You know, I used to be fairly up to date on computer and communication technology. Sure, I didn’t get a cell phone until everyone and their dog had one, but I regularly replaced my computer so we (ex-hubby and I) could play the latest games and we regularly played Diablo when it was THE innovative online game to play and I had a PDA when they first came out and I had a micro-computer way back before laptops became popular and crowded the micros out and thus I crack up whenever I hear that micro-computers are coming back.

But the PDA drove me crazy with its tiny pen and tiny keyboard and I refused to buy a portable, fold-out keyboard for it because HELLO — micro-computer/laptop! And my cell phone is not top of the line and can’t even take photos because I also own a digital camera and I don’t have an X-box or a Wii and I no longer play multi-player games online because 1) they aren’t free and 2) you have to play with everyone* and I refuse to text-message on my phone because IT’S A PHONE AND YOU CAN DAMN WELL CALL ME and while I have, of course, a blog, I refuse to Twitter because I DO NOT need to know what someone else is doing/thinking/eating/reading/farting every damn minute and I cannot image anyone else wants to know the same stuff about me.

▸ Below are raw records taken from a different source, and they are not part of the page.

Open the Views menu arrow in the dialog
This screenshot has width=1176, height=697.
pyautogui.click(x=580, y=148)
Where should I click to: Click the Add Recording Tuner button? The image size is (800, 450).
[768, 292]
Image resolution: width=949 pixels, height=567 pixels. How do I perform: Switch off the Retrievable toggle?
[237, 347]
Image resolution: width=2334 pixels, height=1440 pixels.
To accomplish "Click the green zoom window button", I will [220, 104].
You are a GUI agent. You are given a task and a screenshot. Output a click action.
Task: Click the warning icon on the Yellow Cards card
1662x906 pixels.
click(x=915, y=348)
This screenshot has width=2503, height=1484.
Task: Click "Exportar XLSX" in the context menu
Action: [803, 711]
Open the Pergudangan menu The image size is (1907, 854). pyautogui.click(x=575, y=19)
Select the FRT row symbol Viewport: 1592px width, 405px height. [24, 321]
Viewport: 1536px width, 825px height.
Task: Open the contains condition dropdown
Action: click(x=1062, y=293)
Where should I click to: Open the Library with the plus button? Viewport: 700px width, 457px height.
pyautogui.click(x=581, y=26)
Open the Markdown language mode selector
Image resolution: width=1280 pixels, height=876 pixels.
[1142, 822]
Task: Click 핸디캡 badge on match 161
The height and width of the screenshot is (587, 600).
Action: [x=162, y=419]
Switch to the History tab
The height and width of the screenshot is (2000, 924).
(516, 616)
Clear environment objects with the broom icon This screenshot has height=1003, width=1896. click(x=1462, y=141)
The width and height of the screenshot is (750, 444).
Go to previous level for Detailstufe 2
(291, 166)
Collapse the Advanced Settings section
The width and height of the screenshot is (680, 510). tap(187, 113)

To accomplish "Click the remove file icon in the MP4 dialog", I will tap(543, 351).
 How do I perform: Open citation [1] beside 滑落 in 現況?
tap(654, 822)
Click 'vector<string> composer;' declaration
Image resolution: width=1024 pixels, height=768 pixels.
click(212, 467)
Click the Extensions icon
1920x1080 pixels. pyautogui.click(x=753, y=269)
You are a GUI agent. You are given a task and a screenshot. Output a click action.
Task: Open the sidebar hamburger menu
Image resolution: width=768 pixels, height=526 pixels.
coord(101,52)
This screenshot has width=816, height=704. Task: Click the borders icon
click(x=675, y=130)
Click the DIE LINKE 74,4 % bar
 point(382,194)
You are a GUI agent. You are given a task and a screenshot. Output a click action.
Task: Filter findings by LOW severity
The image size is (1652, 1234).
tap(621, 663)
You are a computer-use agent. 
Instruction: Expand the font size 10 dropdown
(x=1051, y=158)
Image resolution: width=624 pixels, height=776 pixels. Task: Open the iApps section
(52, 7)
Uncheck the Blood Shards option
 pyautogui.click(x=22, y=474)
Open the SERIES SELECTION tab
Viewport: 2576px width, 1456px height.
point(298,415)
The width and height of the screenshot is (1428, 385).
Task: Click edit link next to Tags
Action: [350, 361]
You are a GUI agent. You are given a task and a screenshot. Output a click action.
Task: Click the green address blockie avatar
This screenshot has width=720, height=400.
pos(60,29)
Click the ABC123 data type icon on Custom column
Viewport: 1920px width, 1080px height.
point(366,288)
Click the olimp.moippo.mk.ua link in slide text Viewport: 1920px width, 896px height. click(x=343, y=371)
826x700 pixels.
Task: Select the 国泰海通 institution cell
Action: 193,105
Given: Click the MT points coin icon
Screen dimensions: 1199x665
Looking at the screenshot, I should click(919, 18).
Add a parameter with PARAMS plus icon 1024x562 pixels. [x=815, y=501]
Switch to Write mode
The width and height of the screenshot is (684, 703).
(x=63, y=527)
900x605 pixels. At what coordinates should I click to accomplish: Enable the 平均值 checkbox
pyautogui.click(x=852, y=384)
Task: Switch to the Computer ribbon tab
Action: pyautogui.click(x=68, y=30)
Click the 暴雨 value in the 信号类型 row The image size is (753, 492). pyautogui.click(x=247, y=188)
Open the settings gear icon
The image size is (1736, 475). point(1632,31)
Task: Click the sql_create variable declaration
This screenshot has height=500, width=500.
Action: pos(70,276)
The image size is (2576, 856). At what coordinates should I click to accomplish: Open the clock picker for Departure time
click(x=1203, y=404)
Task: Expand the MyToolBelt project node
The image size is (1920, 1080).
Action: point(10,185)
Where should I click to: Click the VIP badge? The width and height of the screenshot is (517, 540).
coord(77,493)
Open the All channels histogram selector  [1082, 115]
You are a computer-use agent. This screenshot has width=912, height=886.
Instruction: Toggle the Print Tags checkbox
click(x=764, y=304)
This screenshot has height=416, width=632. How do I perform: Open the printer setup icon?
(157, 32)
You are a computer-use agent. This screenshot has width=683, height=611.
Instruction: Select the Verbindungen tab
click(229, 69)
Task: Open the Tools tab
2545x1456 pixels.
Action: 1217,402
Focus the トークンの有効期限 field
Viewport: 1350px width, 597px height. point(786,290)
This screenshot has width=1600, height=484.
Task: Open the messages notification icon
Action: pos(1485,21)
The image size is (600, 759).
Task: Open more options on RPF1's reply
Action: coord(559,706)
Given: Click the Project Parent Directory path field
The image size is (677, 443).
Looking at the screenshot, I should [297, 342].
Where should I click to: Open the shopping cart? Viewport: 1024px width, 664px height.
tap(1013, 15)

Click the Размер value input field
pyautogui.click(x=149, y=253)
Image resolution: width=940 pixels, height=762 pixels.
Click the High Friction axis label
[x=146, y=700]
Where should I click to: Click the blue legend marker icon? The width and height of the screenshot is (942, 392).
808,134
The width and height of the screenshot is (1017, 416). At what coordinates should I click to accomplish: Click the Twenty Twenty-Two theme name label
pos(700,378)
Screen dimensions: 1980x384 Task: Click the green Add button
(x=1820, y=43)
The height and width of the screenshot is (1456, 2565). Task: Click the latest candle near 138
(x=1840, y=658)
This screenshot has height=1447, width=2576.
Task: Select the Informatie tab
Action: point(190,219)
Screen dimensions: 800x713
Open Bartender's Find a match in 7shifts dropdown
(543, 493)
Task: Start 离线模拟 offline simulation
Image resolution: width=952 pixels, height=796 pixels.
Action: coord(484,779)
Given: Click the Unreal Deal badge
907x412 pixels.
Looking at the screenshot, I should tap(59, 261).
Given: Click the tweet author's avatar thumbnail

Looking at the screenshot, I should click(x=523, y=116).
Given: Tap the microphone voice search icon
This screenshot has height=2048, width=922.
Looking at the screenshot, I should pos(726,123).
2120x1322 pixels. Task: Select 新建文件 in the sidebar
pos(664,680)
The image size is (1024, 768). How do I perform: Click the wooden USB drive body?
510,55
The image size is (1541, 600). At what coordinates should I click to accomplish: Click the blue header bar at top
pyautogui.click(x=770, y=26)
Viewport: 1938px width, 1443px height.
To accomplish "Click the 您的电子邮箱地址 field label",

And despite the above grumpiness, I really am a lovely person *in person*. Unless I have a migraine. Or I’m in the middle of a really good book. Or you’ve just woken me up out of a sound sleep. But otherwise, lovely. Really.

But you’ll understand why I felt very grudging today when I finally caved and opened a Facebook account. I did it because many of my friends are on Facebook and they regularly invite me to “friend” them (which reeks to me of middle school and who the hell enjoyed that?) and they post pictures and invite me to view them, and I really wanted to see Jennifer’s new tattoo.

So I joined. I see on a knitting board that I frequent many folks asking questions about Facebook that also reek of middle school — so-and-so wants to friend me and I don’t want to friend them, or I posted while drunk and my boss who’s also on Facebook saw it, or how do I unfriend someone because I can’t stand them but I don’t want to actually let them know the extent of my can’t-stand-you-ness.

So my question is, is it possible to be on Facebook without the drama? Can I ignore friend requests from people I haven’t spoken to in 20 years without feeling like a bitch? Am I too far down the road that leads to shaking my fist at passing teenagers to even be on Facebook? Does Facebook have any redeeming qualities (other than Jennifer’s tattoo, which I *still* can’t manage to see) that I should know about? Convert me, folks, or justify my grumpiness. The comments are yours.

*As a Quaker, I really do believe that there is “that of God” in every person and we all have worth. But that doesn’t mean I want to spend my evenings with a few hundred thousand strangers.

I just returned from spending 8 days in Peabody, KS, with my sister and her family. It was lovely. We chatted, we crafted, we shopped,* we snacked, we didn’t find time to play Scrabble, but that just means I didn’t lose.

I came home Wednesday to find my yard overgrown and maple seedlings colonizing my rock garden. Today, I get to clean out my gutters, which are also full of maple seedlings. Looks kinda pretty, though — like windowboxes for the roof line.

*nothing bonds two women more than buying bras and then eating Chinese food.